Sunday, June 07, 2009

PDF bookmarks

This isn't a programming post but if you are a programmer, you've probably had to read a PDF based ebook or two. Everyone has had to open a PDF file at one time or another right? You click on a link on a web page which turns out to be a PDF and if you're lucky, Adobe's Acrobat Reader pops up and in a few short moments, you are reading the material you were after. Far too often however you are stuck waiting for a multi-megabyte file to download and then when it finally finishes, Acrobat throws up a baffling dialog with an obscure list of things that it thinks are vital for you to download immediately. It really throws off your rhythm.

It's even worse if you don't have Acrobat installed. It's an ever changing gauntlet to finally get to a page that actually has a link to download the software you need to read what you just clicked. And acrobat just keeps growing! It's up to about 41 MB now and seems to want to dig its grimy little fingers into every part of your system. If it ever finishes installing you will probably be told to restart your browser.
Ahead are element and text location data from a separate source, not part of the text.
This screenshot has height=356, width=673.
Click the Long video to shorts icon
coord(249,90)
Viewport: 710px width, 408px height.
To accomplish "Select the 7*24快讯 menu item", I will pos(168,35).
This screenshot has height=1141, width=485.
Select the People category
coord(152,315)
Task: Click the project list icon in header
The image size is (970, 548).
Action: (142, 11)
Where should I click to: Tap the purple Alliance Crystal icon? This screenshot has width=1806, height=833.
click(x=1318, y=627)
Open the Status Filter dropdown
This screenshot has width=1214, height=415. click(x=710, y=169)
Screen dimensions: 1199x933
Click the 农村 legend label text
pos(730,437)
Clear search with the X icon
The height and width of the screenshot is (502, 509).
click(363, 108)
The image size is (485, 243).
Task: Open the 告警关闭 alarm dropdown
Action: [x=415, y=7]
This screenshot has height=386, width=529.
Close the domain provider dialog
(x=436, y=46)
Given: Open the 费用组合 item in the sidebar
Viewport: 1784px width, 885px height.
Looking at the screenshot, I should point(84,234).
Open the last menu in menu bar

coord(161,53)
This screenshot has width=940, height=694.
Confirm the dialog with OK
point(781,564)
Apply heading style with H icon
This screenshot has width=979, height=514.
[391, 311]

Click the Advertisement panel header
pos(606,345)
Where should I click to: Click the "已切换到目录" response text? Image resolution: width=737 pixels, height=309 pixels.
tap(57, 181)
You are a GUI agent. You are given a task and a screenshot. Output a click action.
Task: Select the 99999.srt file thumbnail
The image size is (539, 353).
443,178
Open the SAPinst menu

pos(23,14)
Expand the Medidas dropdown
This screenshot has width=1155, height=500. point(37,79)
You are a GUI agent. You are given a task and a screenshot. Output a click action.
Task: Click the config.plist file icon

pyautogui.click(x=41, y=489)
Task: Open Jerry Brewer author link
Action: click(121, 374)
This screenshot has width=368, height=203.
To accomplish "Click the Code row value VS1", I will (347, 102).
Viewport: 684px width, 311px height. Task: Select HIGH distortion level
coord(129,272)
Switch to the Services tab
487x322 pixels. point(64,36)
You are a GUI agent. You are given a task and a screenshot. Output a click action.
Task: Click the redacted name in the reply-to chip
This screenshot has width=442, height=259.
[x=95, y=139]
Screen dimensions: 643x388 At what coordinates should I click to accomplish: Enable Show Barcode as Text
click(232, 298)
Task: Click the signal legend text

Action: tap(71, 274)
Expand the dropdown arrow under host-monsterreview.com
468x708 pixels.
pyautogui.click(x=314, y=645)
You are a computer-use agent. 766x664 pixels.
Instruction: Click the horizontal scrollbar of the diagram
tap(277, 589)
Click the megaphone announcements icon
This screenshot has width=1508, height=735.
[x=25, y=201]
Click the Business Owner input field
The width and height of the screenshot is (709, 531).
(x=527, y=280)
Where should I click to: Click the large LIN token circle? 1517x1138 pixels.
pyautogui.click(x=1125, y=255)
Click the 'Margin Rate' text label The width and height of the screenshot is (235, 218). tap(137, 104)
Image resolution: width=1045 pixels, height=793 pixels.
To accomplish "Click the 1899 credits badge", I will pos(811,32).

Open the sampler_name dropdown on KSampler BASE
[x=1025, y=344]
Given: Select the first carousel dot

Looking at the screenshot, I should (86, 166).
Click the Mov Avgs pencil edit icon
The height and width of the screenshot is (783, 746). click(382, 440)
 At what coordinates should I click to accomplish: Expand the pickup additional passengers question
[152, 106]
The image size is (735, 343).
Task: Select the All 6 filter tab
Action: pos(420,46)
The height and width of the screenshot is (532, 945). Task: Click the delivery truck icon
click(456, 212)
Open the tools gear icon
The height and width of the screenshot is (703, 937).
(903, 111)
Eventually you'll have your browser running again and you'll be staring at the Google home page saying to yourself "Where the hell was I and what was I trying to read?!" and "What the hell are all these new icons on my desktop?"

It's experiences like this that really make me hate PDF files. But if you want to read many of the ebooks that are out there, you don't have much choice. I've found myself reading more and more PDF based books so I can't avoid them anymore but I've made a couple of startling discoveries recently that I felt like sharing.

First, Adobe Acrobat Reader isn't the only free reader available for Windows. What? Yes! It's true. There are probably more than these and I haven't rigorously tested them but here they are in order from big, feature loaded to light and fast:
Now the first two are commercial and allow you to get extra features in exchange for cash but the free versions are more than adequate. You may encounter some of the same kind of nagging you get from Acrobat but it should be much less. Sumatra is free and open source.

After spending an hour or more scouring the internet for these Acrobat alternatives I realized that I should have started at this Wikepedia page of everything PDF related. Oh well.

Where was I? Oh yes, the second realization. None of these 'book' readers can do the one basic, fundamental thing that you can do with any crappy, worn out, dead-tree book on the planet.. stick some reasonably flat object between a couple of pages and walk away, knowing that when you get back, you can resume reading right where you left off. PDF readers have no bookmark feature!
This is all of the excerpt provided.